Carbide Bob.....guys with hot cars fit a new set of axles,do one out of controll burnout ,mount the curb and bend both axles..or rip one clean out of the housing.....does the durability of rolled splines enter the picture......?
 
Axles in hot drag cars (or all cars) need to flex in the middle, wind up and it is controllable by size and heat treat. Stiff is not always good here. Same is done with the driveshaft on RWD as it is a system.
Often racers will have different driveshafts or axles for differing tracks. That is the game at the high end.
Splines are a different problem. I think them a very rare failure problem but I've seen it.
Most spline problems in production are by far fit and won't assemble. You get this lesson real fast in the auto world and run your parts on the way low side or even under spec.
That is bad but it keeps your job.
Race car stuff is usually cut, production car stuff is normally rolled. I here talk both ways.
Bob
 
Sounds like car axles............about a dozen crowds here cutting rolled axle splines wouldnt know what an involute was....and neither would their customers.......they just cut them with an angle cutter so as they fit in the diff.
You're not wrong there John.k and samples I've seen confirm that! (Filed/hand stoned tip relief is a giveaway!)
 
In a car factory you send off a set every shift or day to the lab.
Here they slam them back an forth until they fail.
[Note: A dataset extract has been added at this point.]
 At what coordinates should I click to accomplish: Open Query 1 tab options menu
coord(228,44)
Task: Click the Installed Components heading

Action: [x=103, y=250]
The test does not end until failure and you then have a number of cycles until it does.
Given enough stress and cycles eventually everything will fail and these test machines are brutal to the point of being insane.
If this number is under the limit everything made since the last good test is quarantined in the hold area. :(
Standard QC for axles.
If you are not making millions of axles you don't have this mega buck testing so how to know how good for a smaller place?
An axle for a Hellcat and a Chevy Cruze surely must take a different beating in use although in the additional final assembly test the CV housings normally give up the ghost first.
Trans shaft tests don't have this weak link.

People so underrate how hard it is to make a good axle or trans spline, it looks so easy and straightforward but it is the hard and so fussy part of the shaft.